Messaggio da pippowitz » gio 10 ott 2013, 00:07

Ascoltando pare che sull'acustica questi fret serpentiformi abbiano un loro perchè, però bisognerebbe provarli per bene questi strumenti: bisognerebbe avere due strumenti uguali ma uno con tastiera tradizionale e l'altro compensata per poter fare un vero confronto. Sulla classica poi non saprei, il suono è differente e i battimenti disturbano di meno e inoltre lo strumento è sensibile al vibrato, il che vuol dire che è sensibile anche a come uno appoggia le dita, il che significa che anche con la tastiera più perfetta del mondo l'intonazione oscillerebbe comunque sempre. Il che può essere un difetto ma anche una risorsa. Ma il punto è un'altro: nella mia ricerca di chitarre che mi piacciano la prima cosa che mi interessa è il timbro che la cassa può produrre. Non credo sceglierei mai una chitarra soltanto per la sua perfetta intonazione. Certo, mi aspetto che non ci siano stonature fastidiose ma se il timbro di una chitarra non mi piace tutte gli artifici che si possono mettere in atto per ottimizzare l'intonazione mi lasciano abbastanza indifferente.
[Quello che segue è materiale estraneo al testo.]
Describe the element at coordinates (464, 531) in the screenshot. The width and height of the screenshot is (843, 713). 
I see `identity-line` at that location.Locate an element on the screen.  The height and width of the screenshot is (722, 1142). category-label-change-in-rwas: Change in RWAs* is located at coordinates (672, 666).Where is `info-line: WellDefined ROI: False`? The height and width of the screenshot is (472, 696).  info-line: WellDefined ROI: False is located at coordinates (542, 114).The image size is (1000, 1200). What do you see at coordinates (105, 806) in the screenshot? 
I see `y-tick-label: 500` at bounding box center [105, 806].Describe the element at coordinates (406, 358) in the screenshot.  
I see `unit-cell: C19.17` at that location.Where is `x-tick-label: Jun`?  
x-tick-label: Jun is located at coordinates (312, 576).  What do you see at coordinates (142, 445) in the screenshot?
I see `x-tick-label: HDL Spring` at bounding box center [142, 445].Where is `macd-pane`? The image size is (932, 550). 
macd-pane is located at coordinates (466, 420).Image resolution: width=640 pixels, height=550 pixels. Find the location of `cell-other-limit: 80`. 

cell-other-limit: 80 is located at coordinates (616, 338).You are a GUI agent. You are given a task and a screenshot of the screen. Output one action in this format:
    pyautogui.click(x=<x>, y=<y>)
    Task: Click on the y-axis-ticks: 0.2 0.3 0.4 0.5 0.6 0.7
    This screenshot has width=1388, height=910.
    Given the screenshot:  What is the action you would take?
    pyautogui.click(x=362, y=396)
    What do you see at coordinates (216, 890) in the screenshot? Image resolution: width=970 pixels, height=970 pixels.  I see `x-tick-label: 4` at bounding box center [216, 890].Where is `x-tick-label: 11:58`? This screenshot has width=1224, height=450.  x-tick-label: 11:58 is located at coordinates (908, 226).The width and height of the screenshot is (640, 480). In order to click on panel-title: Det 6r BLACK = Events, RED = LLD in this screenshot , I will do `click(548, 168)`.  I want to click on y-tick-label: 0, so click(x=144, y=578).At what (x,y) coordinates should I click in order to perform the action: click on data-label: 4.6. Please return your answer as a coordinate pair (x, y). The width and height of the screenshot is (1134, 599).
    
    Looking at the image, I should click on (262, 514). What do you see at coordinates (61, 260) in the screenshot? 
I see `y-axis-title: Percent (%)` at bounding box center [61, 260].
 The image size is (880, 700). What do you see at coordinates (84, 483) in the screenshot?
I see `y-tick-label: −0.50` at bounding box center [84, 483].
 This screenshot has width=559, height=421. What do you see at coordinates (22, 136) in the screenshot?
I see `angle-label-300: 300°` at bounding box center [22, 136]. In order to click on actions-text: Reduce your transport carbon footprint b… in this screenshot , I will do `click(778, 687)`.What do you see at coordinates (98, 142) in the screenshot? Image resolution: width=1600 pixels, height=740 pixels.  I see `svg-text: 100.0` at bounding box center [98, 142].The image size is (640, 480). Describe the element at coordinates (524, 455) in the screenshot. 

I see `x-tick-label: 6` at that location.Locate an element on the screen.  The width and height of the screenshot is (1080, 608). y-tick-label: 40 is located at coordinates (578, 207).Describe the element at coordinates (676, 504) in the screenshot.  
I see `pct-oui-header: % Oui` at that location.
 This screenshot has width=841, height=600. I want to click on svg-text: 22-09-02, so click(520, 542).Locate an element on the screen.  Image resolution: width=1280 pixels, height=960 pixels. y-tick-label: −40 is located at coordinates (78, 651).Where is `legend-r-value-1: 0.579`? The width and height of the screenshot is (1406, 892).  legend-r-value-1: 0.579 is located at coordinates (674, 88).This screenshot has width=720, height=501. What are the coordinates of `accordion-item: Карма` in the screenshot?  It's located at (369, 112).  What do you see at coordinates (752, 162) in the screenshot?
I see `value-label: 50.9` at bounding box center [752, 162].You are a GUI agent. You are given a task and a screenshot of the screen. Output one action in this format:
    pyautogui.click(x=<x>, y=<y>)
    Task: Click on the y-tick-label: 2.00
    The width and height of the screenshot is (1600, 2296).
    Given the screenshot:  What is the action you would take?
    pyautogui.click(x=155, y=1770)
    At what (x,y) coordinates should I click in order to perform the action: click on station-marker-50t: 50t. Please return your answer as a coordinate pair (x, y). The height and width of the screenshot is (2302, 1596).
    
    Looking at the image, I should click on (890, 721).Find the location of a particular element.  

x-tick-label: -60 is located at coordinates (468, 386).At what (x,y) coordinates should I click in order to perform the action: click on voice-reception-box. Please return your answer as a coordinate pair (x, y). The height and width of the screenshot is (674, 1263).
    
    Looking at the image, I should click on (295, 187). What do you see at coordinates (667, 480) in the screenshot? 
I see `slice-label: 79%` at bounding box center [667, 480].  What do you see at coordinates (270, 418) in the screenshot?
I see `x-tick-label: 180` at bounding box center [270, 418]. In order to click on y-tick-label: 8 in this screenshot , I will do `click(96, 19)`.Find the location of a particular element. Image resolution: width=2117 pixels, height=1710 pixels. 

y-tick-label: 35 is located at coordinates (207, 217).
Per cui queste sperimentazioni mi interessano molto poco perchè so che sarà quasi impossibile che mi si presenti la possibilità di scegliere tra due chitarre uguali come sonorità ma con tastiere costruite diversamente: non ho mai sentito due chitarre suonare allo stesso modo, neanche dello stesso costruttore e con numeri di serie vicini per cui l'idea di scegliermi uno strumento piuttosto che un altro in base a come è fatta la tastiera non mi sfiora proprio. Quando i grandi liutai che fanno classiche cominceranno a usare queto tipo di tastiere, se mai lo faranno, allora ci penserò.